*EXERCISE 1*
Turn part of the records below into a numbered list with blank lines omitted. Begin at the line in the records that has "Find the location" and continue through the end of the records, including both ends, and leave out the pictures.

** PASSAGE follows **

Valuations are high, no doubt, and we would continue to see higher valuations for some time. I don’t see much respite on that front and that is linked to global macro trends. 

Globally, we have seen 10-12 years of a bull run in the public markets. In some ways, equity is cheap. For companies such as Amazon and Facebook, it’s very easy to raise billions of dollars. As long as the global public markets are the way they are and if equity continues to be cheaper, we would see a shift from public to private as more capital would flow into private companies. 

Therefore, deep-pocketed investors would continue to keep deploying capital in private companies, which would keep the pressure going downwards. We are also seeing a very secular shift of capital from the old world to the new world, that is, technology investing.

Therefore, people are chasing growth, scale, and other things, considering the global macros.

Coming to fintech, how deep can one go into this segment and what are the emerging themes that investors are looking at besides online lending?

Fintech is just the starting point. Lending has always been a simple product, easy to understand and has very well played out in developed markets. In India, we have a very high consumer population which is not part of the formal lending market. It was easy to start lending businesses, which is why we saw too many startups spring up in that vertical.

Insurance is one area that we think offers tremendous opportunity. Our view is that we will see a lot of innovation in new financial products in India. Another emerging theme could be innovation in credit card products. Remittances is another big pain area. There’s a lot of asymmetry and lack of consumer information there and, therefore, innovation around remittances could be another area.

** End of PASSAGE **
** DATA FOR THIS EXERCISE follows **

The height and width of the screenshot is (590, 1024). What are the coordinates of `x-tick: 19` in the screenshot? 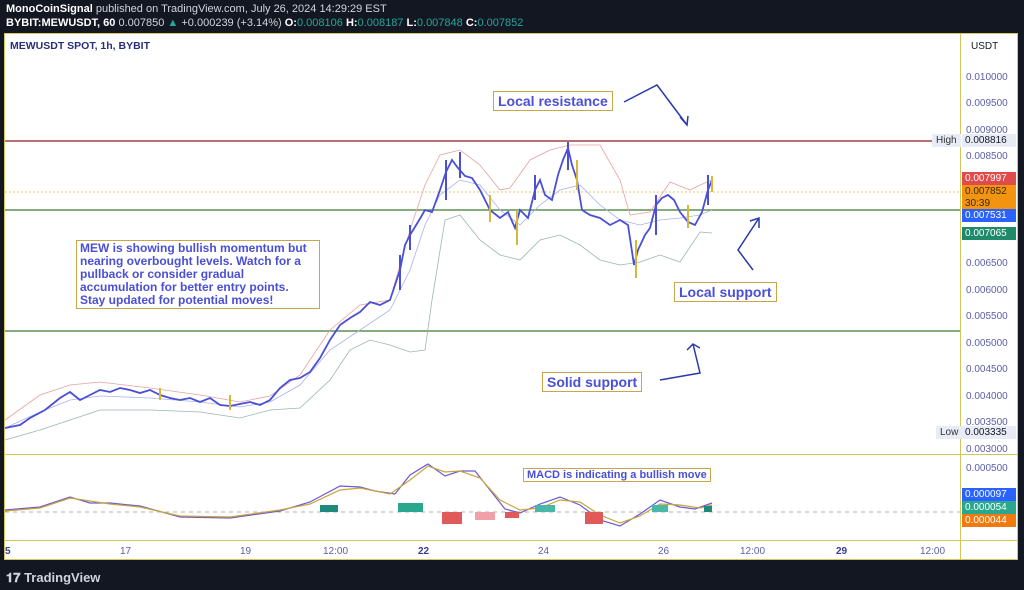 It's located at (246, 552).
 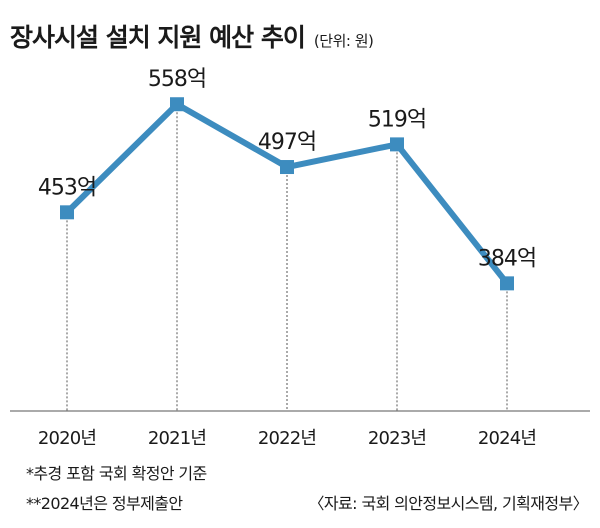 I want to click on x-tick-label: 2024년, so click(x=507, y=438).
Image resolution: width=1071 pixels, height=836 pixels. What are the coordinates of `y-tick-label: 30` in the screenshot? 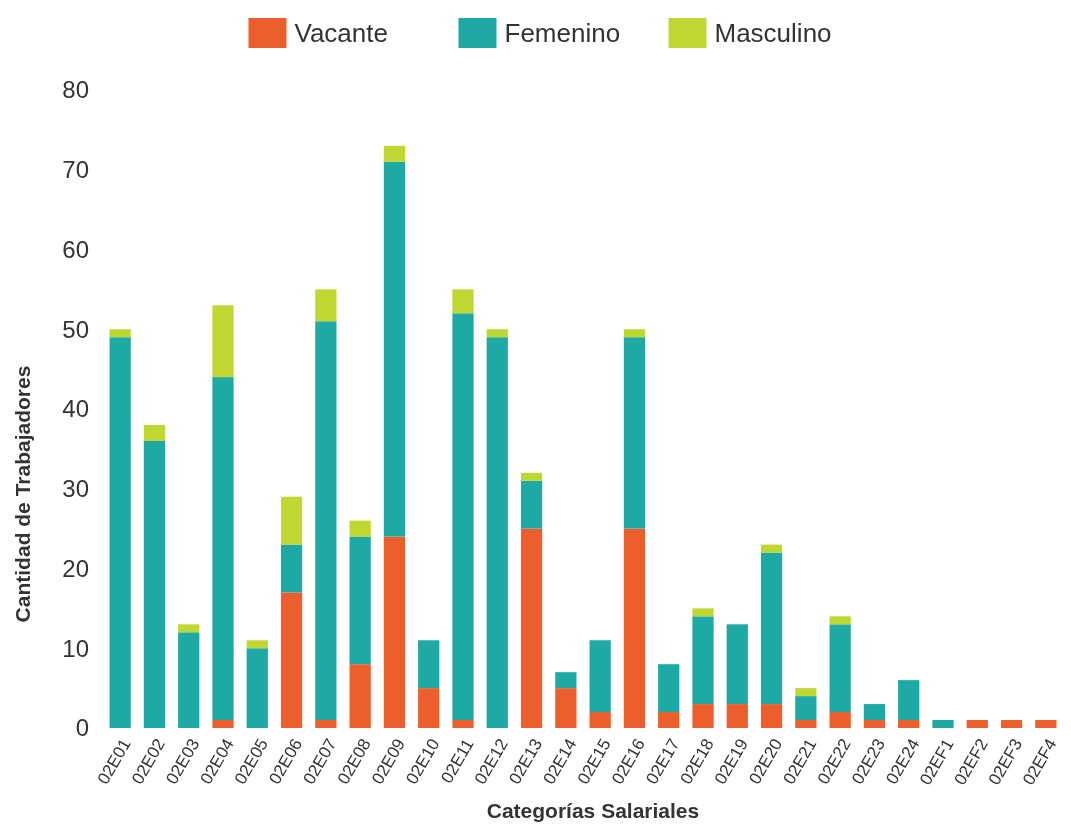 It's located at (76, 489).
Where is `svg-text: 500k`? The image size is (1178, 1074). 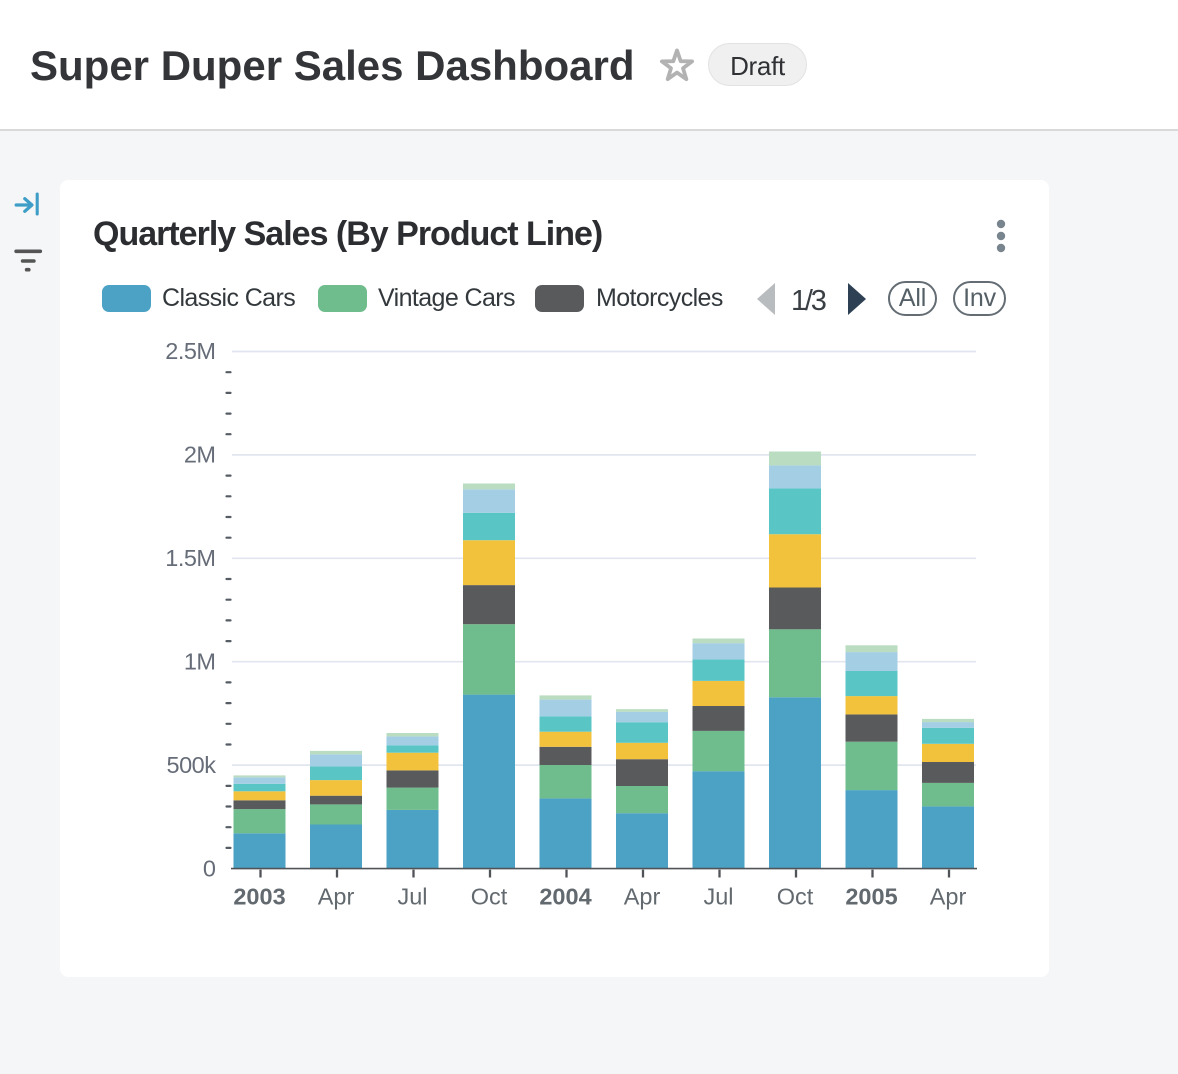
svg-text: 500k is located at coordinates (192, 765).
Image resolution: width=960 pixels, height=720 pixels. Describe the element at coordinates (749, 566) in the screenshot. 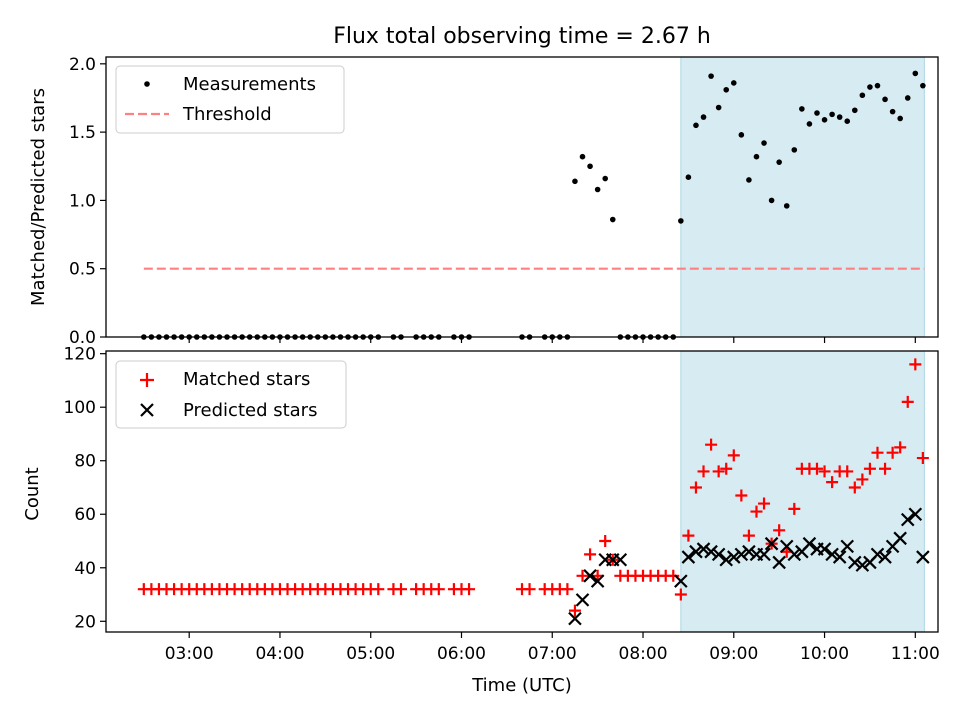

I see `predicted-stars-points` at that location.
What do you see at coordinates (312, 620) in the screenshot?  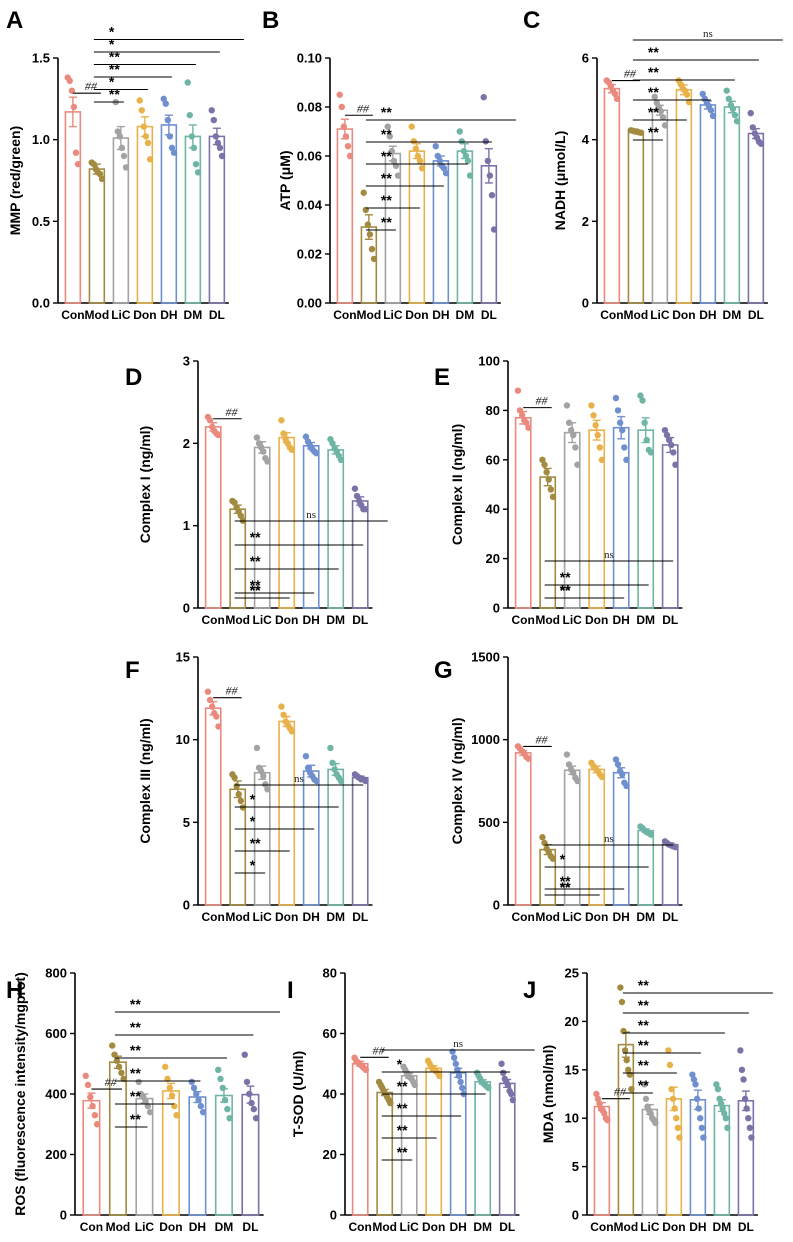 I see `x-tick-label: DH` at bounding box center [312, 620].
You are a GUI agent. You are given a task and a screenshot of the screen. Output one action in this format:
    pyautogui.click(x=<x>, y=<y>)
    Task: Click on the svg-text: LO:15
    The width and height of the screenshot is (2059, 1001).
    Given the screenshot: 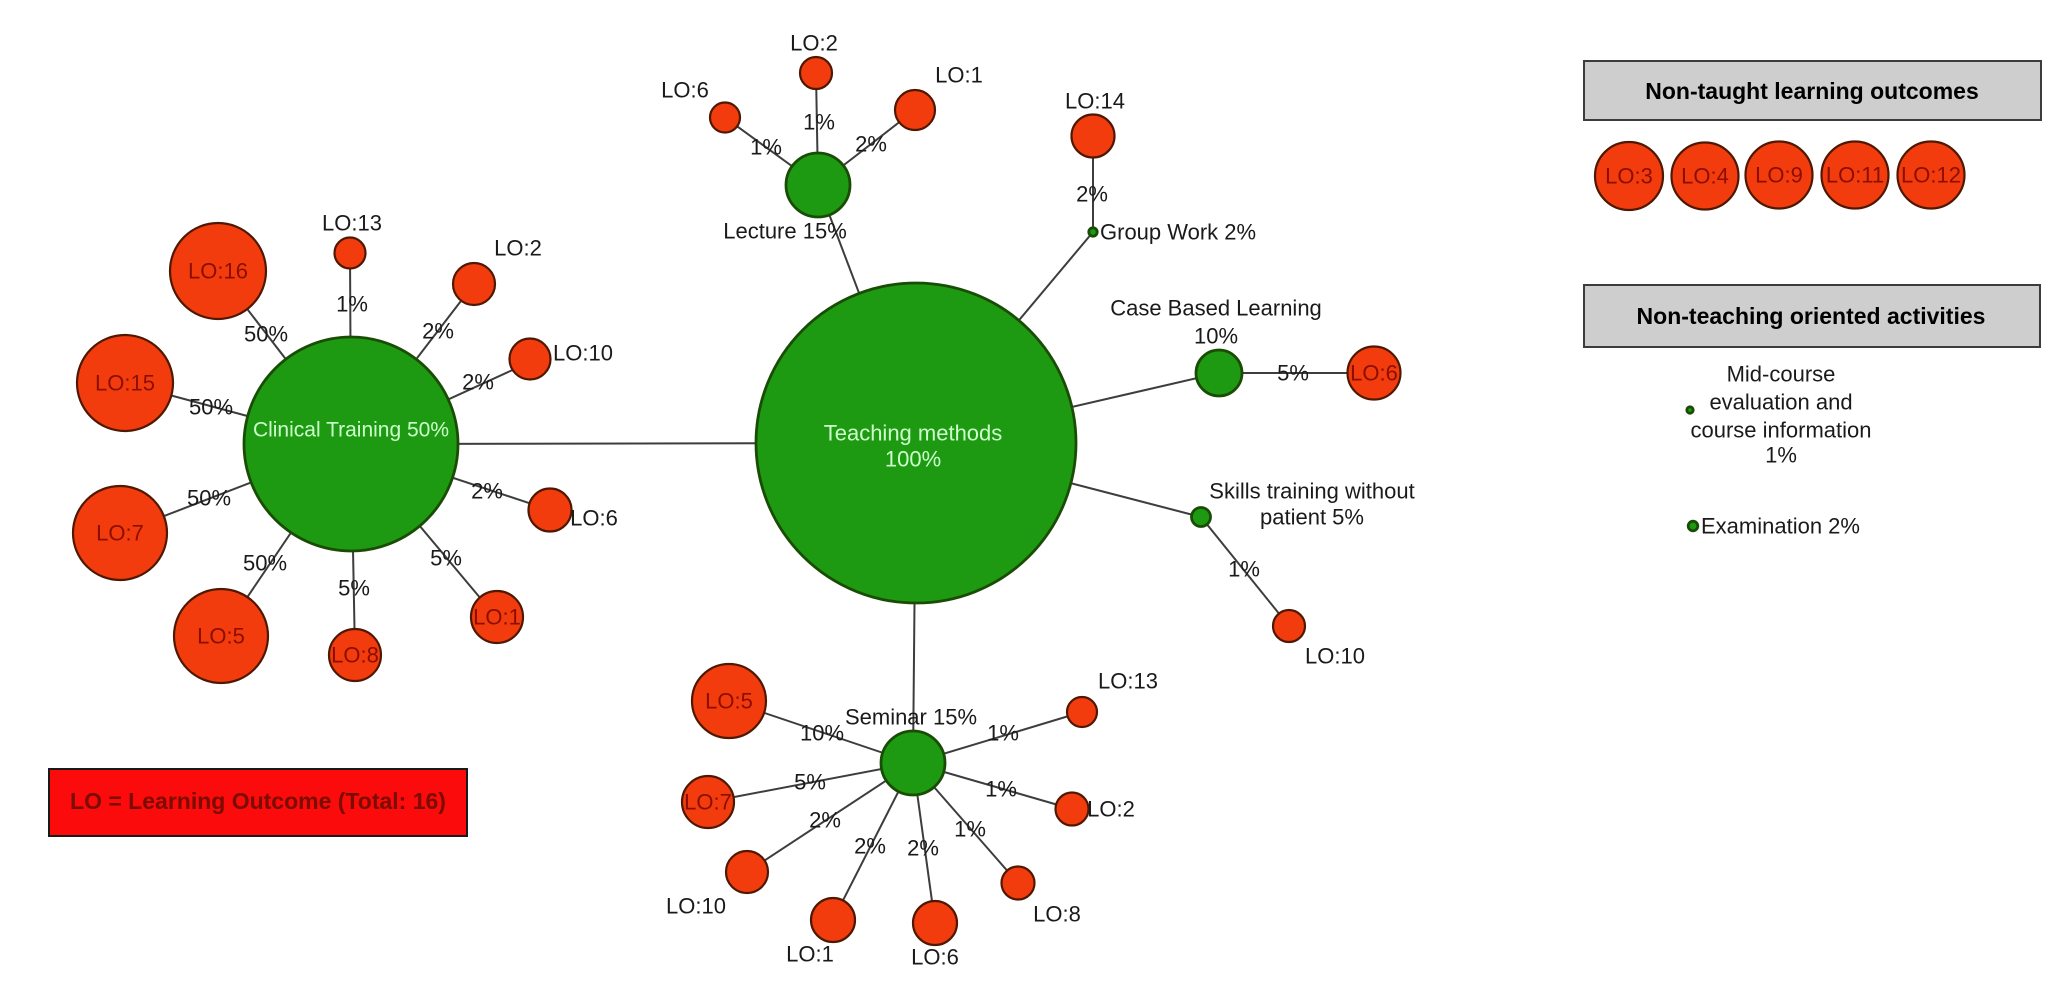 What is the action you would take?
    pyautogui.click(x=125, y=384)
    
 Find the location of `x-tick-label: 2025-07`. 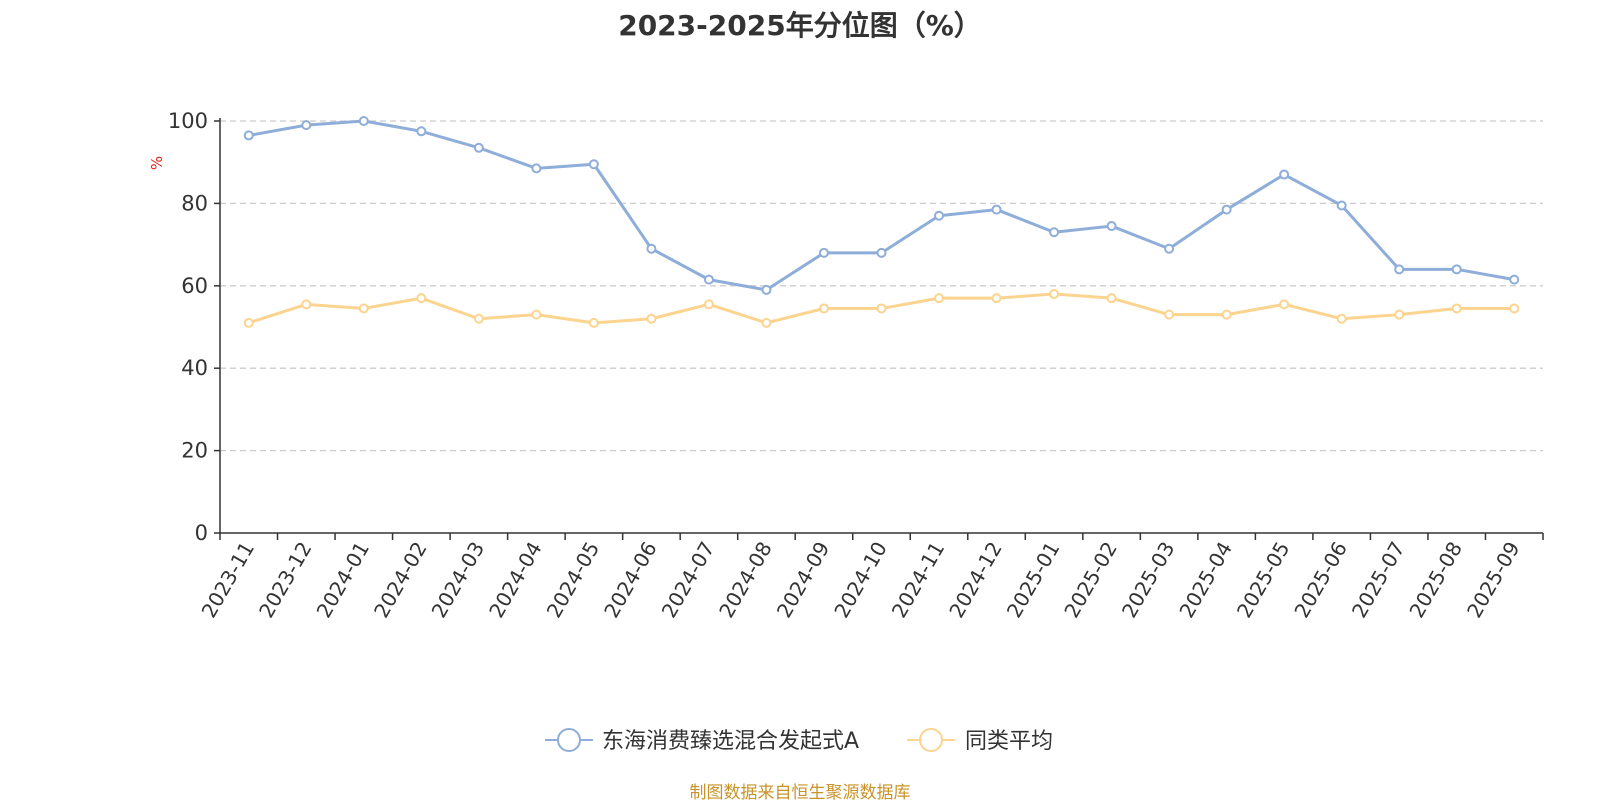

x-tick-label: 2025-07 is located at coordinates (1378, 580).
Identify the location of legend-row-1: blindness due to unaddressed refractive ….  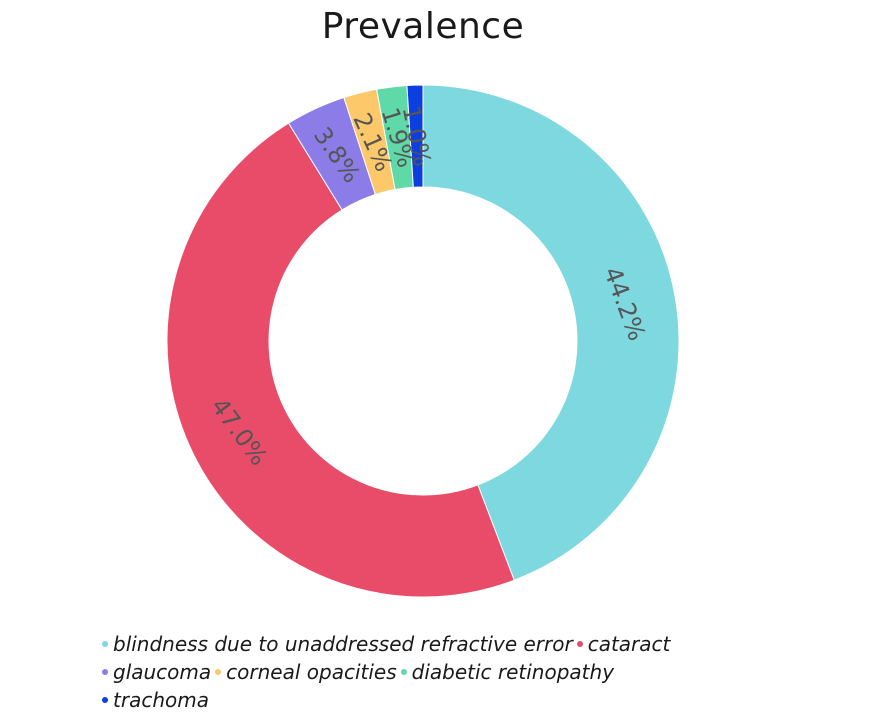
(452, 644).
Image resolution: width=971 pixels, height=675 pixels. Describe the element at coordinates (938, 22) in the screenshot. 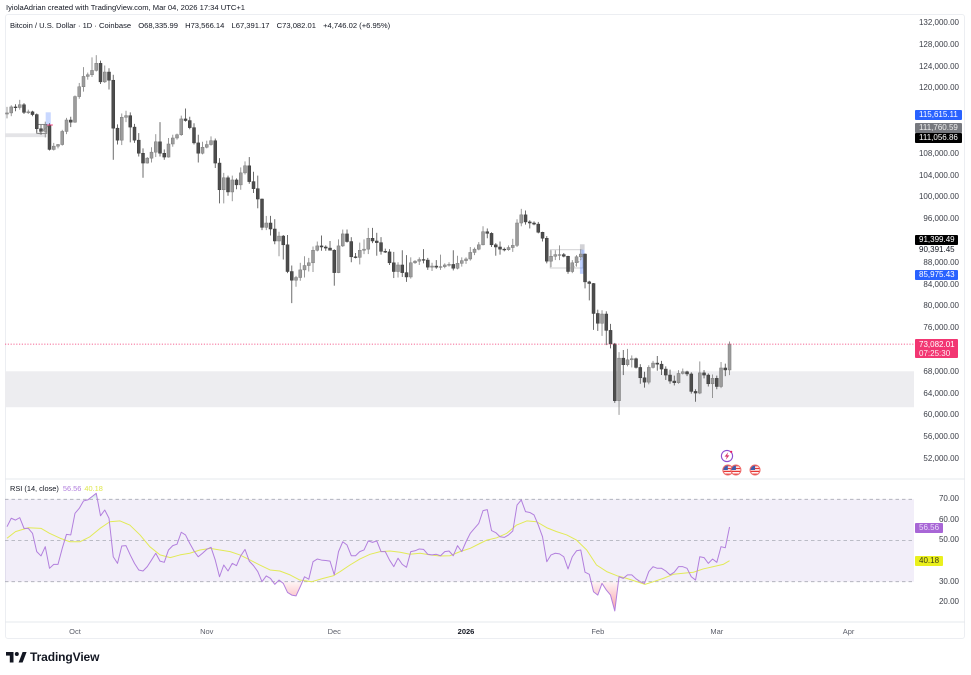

** End of DATA FOR THIS EXERCISE **

*EXERCISE 2*
In the passage on fintech, recast the paragraph beginning "Insurance is one area" as a list of the opportunities it names.

*REPLY 1*
1.  Find the location of `x-tick-label: 2025-07`. 
2. x-tick-label: 2025-07 is located at coordinates (1378, 580).
3. Identify the location of legend-row-1: blindness due to unaddressed refractive ….  
4. (452, 644).
5. Image resolution: width=971 pixels, height=675 pixels. Describe the element at coordinates (938, 22) in the screenshot. 

*REPLY 2*
- Insurance: offers tremendous opportunity
- New financial products: a lot of innovation expected in India
- Credit card products: a possible area of innovation
- Remittances: a big pain area with a lot of asymmetry and lack of consumer information, so innovation there could be another area